Por: Marlon Javier Domínguez
Eran las 10 de la mañana y un misterioso visitante golpeó a las puertas de la escuela. Su vestido completamente negro, la barba que cubría su rostro y su gesto sereno ausente de sonrisas aumentó el nerviosismo de un pequeño grupo de niños que, casi con el corazón en la mano, aguardaban desde hacía algún tiempo aquel encuentro.
Había llegado la hora y unos a otros se miraban, como esperando que alguien diese el primer paso, pero en los ojos de todos se reflejaba la indecisión. “Iré yo”, susurró de pronto una tímida vocecita y, con paso firme, se dirigió hacia el lugar en donde le esperaba el sacerdote. Después de unos minutos, y con una bella e inocente sonrisa iluminando su rostro, mientras caminaba hacia el grupo pronunció unas palabras que jamás olvidaré: “Me siento realmente libre”.
Luego vinieron los demás, tímidos pero más tranquilos y experimentaron en carne propia que Dios Padre derramó el Espíritu Santo para el perdón de los pecados y que en la persona del sacerdote Cristo mismo nos absuelve.
Un par de días después, a las cinco de la mañana, con los rostros aún somnolientos, abandonaban sus lechos, urgidos por las voces de sus madres. Había llegado el gran día, recibirían a Jesús por primera vez en la Eucaristía, Dios no se había quedado indiferente en el cielo, sino que había venido al mundo y quería hacer de ellos su cielo, su morada. El agua fría hizo desaparecer el sueño y ahora la ansiedad se apoderaba de sus miradas. Hay que partir ya o llegaremos tarde.
Eran entonces las 7: 30 de la mañana y, mientras los invitados observaban la elegancia, los bellos vestidos y peinados, Dios fijaba sus ojos en los corazones de aquel singular grupo adornados con inocencia, pureza, sinceridad y una piedad admirable. Aquella ceremonia fue también para estos pequeños un verdadero encuentro con el amor.

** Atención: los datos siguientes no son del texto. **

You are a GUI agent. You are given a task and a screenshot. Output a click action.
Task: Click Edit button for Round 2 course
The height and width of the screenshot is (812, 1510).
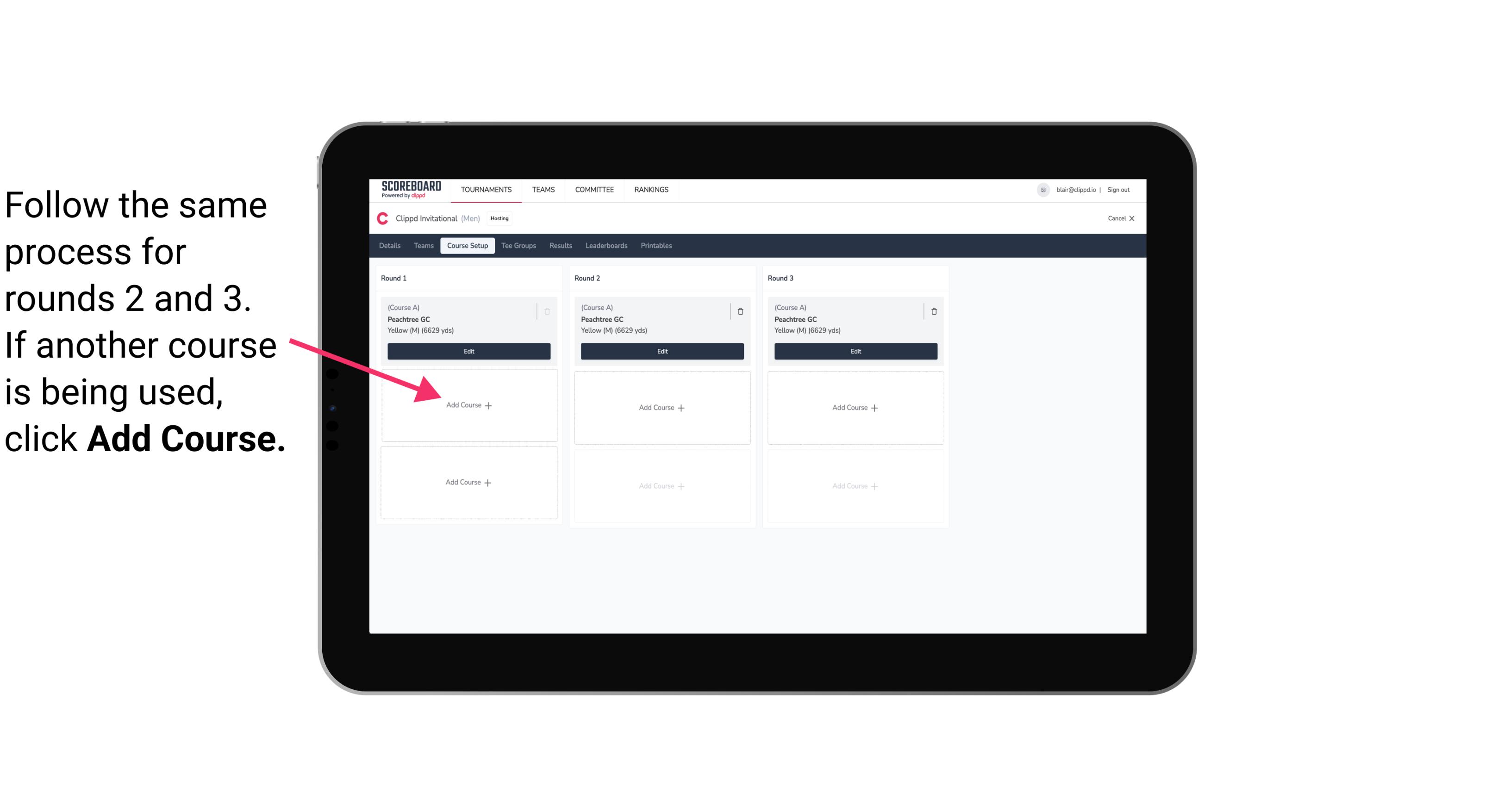[x=661, y=351]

Sus ojos materiales no podían observar la realidad del milagro que se estaba obrando en el altar, pero al parecer se encontraban fijos más allá de lo meramente físico, en la frontera en donde termina el tiempo y comienza la eternidad; y, cuando el Padre enviaba el Espíritu Santo sobre el pan y el vino para convertirlos en el Cuerpo y la Sangre del Hijo, postrados en el mármol frío de aquella particular capilla, fueron testigos de cómo el cielo y la tierra pueden hacerse uno.
Cuánto necesitamos aprender de los niños, hacernos niños, como nos dijo Jesús, asombrarnos ante aquello que no podemos entender, contemplar lo que nos resulta inexplicable y experimentar el Paraíso en la tierra. Tal vez hoy, Solemnidad de la Santísima Trinidad, sea un buen día para empezar.